All it does is patch the autoupdate method so that you can give it the URL you want to watch code changes.

Thank you @gwendall , very good point.

I think it is about time to be more specific about what kind of app is being developed.

My confusion about all of this stems from the fact that the original premise of Meteor+Cordova seemed to be that I can have ONE code base which will run in three different environments: desktop, mobile desktop and cordova.

Trying to separate out the mobile from the desktop will now require to sub-divide the mobile browser from the cordova version, in a way.

Over time I believe this will be flushed out more.

@jamgold I agree. An ideal solution would be to have a mobile/ folder on root (like client/) from where Meteor would automatically bundle your Cordova apps. And where it would watch code changes for them (+ eventually point your mobile visitors to).

As for the separation between mobile and desktop, I personally prefer having two separate code bases since in most cases the flow will be pretty different between those devices.

Totally agree about the flow, but you might still need/want to share certain logic, that’s at least the situation I am in right now. I am working with aldeed’s simple-schema and autoform packages, and a lot of the logic is exactly the same, just the flow and presentation are different.

I can’t wait for the day when the package.js logic, that lets you determine which of the package resources go where (server, client), are applicable to the entire application, either by virtue of directory structure or config files.

As @splendido mentioned. I have been playing with DDP.connect for some time now. My case is also very similar to everyone else´s. One DB, one server, one web client, one Cordova client.

At the beginning I was trying to put conditionals into the templates, but I started using Ionic for the Cordova client and Bootstrap for the web client, so two separate projects were a must.

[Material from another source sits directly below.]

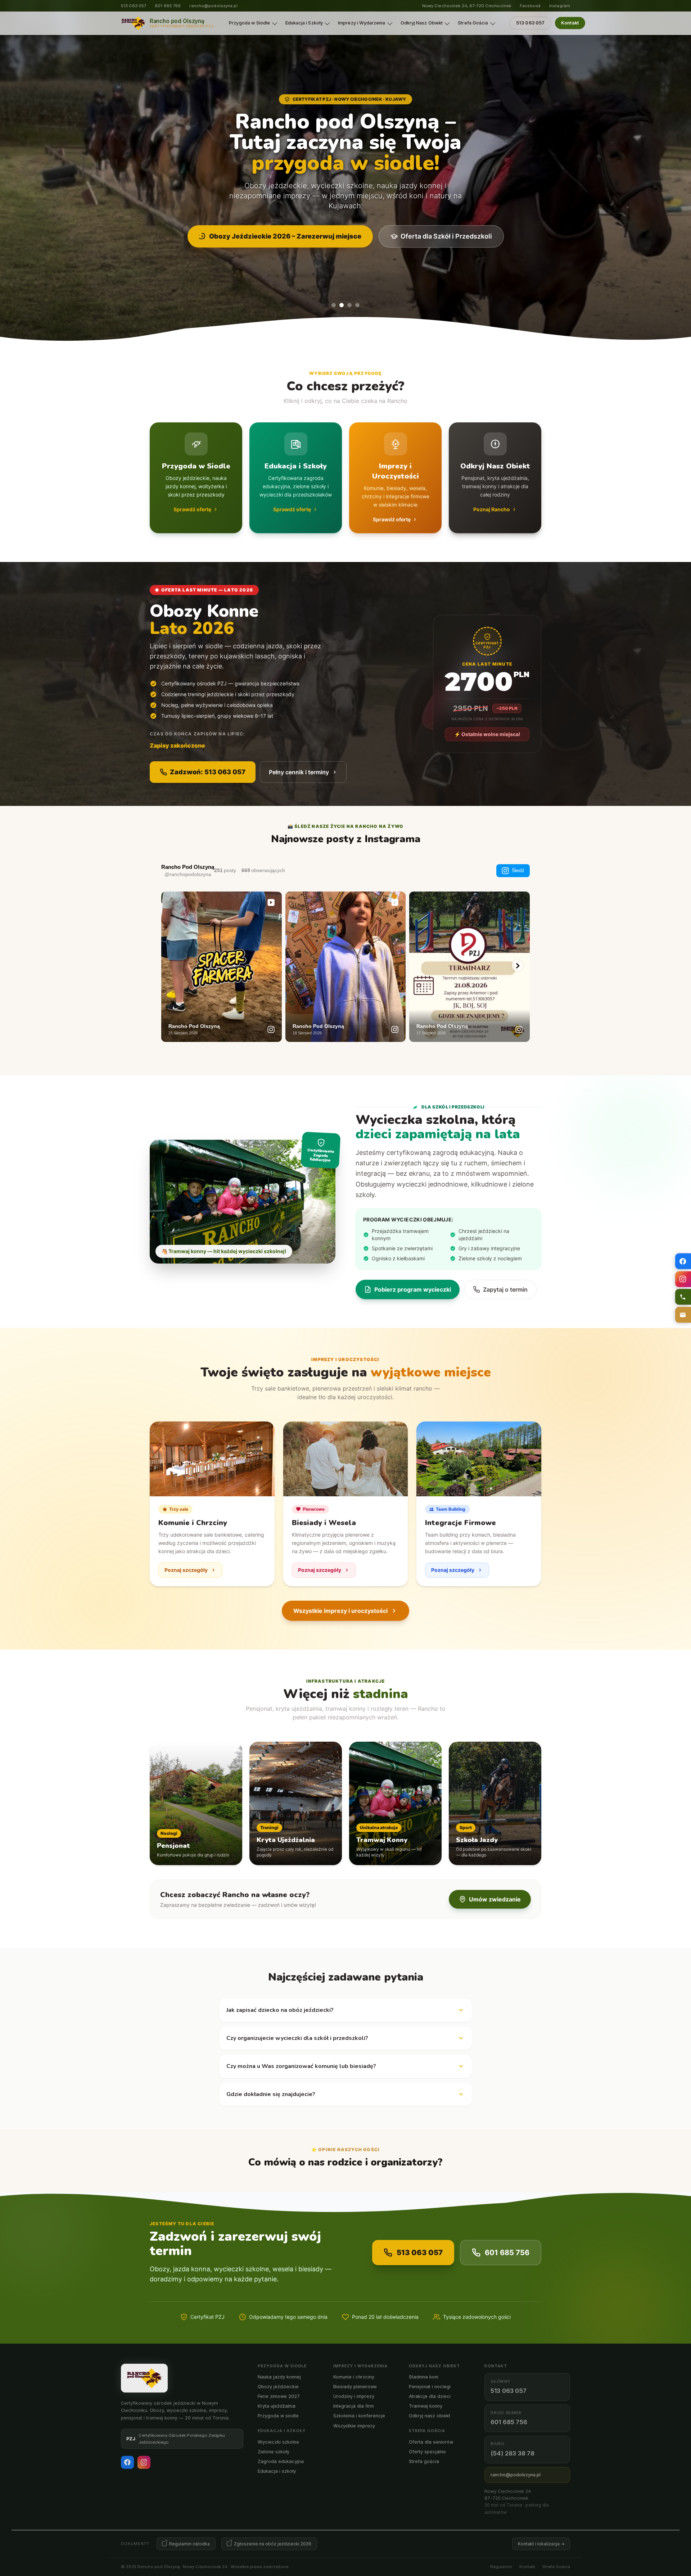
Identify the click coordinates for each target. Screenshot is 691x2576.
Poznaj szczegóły (186, 1570)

My solution is very similar to @jamgold’s one, but I am still having issues with the user´s tokens onReconnect. Just one question? when are you calling your function? I just put all the code into the main.js in the client folder. In order to avoid code repetition between clients (functions, schemas, etc.) I have created a package that I have added to both projects.

I totally agree that the best would be to have a way to control which packages affect the different platforms and having support for a /cordova or /mobile folder.

I also have to say that I quite like @andrewreedy’s solution. I haven’t tried but it looks very simple.

@jamgold is the login with token working for you?